The core value of MCP (Model Context Protocol) is to expose external system capabilities to model applications in a consistent way. For a LangChain Agent, an MCP server can provide three kinds of things:toolsresources and prompts

TypeMeaning in this lessonHow the Agent uses it
ToolsCallable actions, such as checking the time or querying an external systemAs create_agent(..., tools=tools) tool list
ResourcesReadable materials, such as text, files or configuration provided by the serverRead them first, then place them into the prompt or context
PromptsPrompt templates maintained by the serverUse after fetching as system_prompt
Key idea

MCP does not let the model access arbitrary systems directly. The server explicitly exposes the available capabilities, and the Agent only sees the registered tools, resources and prompts.

2 Initialize the environment and compatibility handling

The notebook first loads environment variables, then handles the event-loop and stderr issues that can appear when starting stdio subprocesses under Windows + Jupyter.

Python
from dotenv import load_dotenv
load_dotenv()

import os
import sys
import asyncio
from langchain.agents import create_agent
from langchain.messages import HumanMessage
from langchain_mcp_adapters.client import MultiServerMCPClient

if sys.platform == "win32":
    if not isinstance(asyncio.get_event_loop_policy(), asyncio.WindowsProactorEventLoopPolicy):
        asyncio.set_event_loop_policy(asyncio.WindowsProactorEventLoopPolicy())

    if "ipykernel" in sys.modules:
        sys.stderr = sys.__stderr__
Why this compatibility code is needed

stdio MCP servers of this type rely on subprocess communication. Jupyter on Windows has unusual event-loop and stderr behavior, so the notebook handles compatibility first.

3 Configure MultiServerMCPClient

MultiServerMCPClient can manage multiple MCP servers at the same time. This lesson connects to two servers: a local Python server and another time server started through uvx .

Python
client = MultiServerMCPClient(
    {
        "local_server": {
            "transport": "stdio",
            "command": "python",
            "args": ["resources/2.1_mcp_server.py"],
        },
        "time": {
            "transport": "stdio",
            "command": "uvx",
            "args": ["mcp-server-time", "--local-timezone=Australia/Melbourne"],
        },
    }
)
local_server

The local script exposes course-specific tools, resources and prompt.

time

The third-party MCP server exposes time-query tools.

client

Fetch the capabilities together and give them to the Agent.

4 Get tools, resources and prompt

After connecting, the client can read the tools, resources and prompt exposed by the MCP server. The prompt here becomes the Agent system prompt.

Python
tools = await client.get_tools()
resources = await client.get_resources("local_server")
prompt = await client.get_prompt("local_server", "prompt")
prompt = prompt[0].content
Note

get_tools() By default it aggregates tools from all servers managed by the client; resources and prompts usually require a server name.

> **REQUIRED TASKS**:
a) Reproduce from the MCP lesson the stretch from "prompt = prompt[0].content" through "a server name.".
b) Answer these questions from the MCP lesson:
(i) How many MCP servers does the lesson connect to?
(ii) What local timezone is passed to the time server?
(iii) What does the prompt fetched from the MCP server become?

> **SOURCE INFORMATION**:
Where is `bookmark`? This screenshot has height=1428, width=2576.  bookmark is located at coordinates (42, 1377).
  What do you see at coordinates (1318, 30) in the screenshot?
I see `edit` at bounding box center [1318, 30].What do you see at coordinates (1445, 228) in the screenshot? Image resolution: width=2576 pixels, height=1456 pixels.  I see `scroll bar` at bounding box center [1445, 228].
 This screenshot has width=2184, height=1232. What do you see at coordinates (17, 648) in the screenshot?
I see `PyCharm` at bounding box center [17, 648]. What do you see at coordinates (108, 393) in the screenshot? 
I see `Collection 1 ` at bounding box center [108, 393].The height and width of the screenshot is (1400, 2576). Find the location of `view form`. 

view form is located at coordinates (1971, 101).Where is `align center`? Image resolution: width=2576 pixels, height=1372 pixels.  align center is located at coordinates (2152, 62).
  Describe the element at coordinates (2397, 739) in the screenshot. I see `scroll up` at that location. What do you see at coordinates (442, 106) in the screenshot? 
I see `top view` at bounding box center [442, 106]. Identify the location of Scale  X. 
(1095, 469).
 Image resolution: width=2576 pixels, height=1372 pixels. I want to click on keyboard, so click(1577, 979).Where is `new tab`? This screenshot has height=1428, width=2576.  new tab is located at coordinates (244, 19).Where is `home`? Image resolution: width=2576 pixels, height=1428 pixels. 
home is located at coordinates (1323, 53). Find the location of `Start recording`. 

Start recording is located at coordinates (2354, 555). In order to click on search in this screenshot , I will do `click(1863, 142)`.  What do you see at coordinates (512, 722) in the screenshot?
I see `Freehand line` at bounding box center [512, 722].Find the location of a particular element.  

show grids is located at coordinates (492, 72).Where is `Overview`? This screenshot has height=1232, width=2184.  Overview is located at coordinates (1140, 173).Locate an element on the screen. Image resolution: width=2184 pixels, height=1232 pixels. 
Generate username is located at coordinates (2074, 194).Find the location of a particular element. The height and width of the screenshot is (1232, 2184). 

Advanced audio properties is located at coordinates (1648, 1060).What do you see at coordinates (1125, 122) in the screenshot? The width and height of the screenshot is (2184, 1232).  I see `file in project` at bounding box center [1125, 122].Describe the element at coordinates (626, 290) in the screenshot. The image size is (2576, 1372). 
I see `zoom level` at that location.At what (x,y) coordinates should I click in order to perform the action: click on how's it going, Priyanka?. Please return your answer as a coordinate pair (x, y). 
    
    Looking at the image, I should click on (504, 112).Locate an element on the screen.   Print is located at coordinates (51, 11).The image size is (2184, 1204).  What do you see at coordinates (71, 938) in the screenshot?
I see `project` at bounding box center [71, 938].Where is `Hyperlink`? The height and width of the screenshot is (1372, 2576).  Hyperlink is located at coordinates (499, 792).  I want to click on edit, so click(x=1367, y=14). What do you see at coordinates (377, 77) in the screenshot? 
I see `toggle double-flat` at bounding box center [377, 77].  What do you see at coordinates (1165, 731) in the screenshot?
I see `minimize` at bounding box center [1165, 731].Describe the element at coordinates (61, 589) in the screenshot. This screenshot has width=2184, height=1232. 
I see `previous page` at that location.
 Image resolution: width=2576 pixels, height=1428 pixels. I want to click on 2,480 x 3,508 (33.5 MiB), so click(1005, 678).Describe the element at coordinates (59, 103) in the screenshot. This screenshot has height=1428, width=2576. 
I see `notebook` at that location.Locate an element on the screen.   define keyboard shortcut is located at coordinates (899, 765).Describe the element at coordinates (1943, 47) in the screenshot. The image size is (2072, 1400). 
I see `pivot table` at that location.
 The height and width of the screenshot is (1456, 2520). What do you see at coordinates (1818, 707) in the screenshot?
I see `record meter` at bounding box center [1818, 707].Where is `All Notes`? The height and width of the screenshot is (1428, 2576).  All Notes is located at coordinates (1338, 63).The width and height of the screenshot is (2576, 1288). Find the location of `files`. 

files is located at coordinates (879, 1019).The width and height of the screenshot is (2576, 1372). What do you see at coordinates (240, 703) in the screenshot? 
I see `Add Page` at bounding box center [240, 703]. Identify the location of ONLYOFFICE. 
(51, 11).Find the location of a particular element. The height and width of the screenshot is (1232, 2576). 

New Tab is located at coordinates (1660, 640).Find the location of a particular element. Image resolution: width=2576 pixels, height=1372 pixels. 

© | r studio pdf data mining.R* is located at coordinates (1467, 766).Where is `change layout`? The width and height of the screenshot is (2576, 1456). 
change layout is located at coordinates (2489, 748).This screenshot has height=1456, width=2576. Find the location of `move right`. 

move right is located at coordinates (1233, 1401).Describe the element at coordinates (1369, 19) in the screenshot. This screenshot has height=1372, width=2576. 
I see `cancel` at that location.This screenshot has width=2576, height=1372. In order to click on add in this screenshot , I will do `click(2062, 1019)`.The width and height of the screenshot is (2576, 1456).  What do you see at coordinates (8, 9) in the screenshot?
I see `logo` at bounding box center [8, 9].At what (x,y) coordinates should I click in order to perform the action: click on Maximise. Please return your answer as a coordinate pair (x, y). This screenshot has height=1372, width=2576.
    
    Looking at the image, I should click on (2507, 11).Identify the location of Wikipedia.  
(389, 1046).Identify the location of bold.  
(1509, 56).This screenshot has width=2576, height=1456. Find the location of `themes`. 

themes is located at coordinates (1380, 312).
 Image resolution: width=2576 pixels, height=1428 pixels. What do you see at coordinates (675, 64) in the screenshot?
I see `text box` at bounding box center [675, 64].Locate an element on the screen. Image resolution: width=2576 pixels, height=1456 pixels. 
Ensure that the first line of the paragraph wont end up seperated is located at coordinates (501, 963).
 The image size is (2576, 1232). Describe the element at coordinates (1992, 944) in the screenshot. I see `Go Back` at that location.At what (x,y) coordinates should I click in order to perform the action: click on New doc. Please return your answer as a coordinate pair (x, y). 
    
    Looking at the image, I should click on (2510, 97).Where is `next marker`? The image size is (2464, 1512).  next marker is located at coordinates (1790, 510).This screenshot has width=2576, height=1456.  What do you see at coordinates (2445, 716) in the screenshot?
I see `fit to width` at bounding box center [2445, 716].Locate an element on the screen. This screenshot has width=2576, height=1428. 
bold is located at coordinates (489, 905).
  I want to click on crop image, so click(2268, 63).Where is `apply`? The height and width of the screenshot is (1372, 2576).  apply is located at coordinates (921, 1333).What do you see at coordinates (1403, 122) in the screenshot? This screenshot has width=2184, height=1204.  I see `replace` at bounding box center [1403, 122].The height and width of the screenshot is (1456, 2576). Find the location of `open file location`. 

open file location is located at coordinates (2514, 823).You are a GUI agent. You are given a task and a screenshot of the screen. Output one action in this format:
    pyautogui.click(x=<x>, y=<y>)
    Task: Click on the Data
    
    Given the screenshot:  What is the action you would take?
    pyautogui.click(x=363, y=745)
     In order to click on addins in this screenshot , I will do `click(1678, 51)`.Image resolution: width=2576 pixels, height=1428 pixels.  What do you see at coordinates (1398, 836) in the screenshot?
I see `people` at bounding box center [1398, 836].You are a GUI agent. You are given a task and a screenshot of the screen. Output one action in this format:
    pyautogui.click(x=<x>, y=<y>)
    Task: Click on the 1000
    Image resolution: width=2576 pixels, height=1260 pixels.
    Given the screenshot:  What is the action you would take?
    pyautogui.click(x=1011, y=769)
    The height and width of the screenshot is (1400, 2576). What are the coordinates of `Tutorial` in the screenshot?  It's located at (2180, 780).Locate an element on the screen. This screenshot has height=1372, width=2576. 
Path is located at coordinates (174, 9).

> **ANSWERS TO THE TASKS**:
a)
prompt = prompt[0].content
Note

get_tools() By default it aggregates tools from all servers managed by the client; resources and prompts usually require a server name.

b)
(i) Two: a local Python server and a time server started through uvx.
(ii) Australia/Melbourne.
(iii) The Agent system prompt.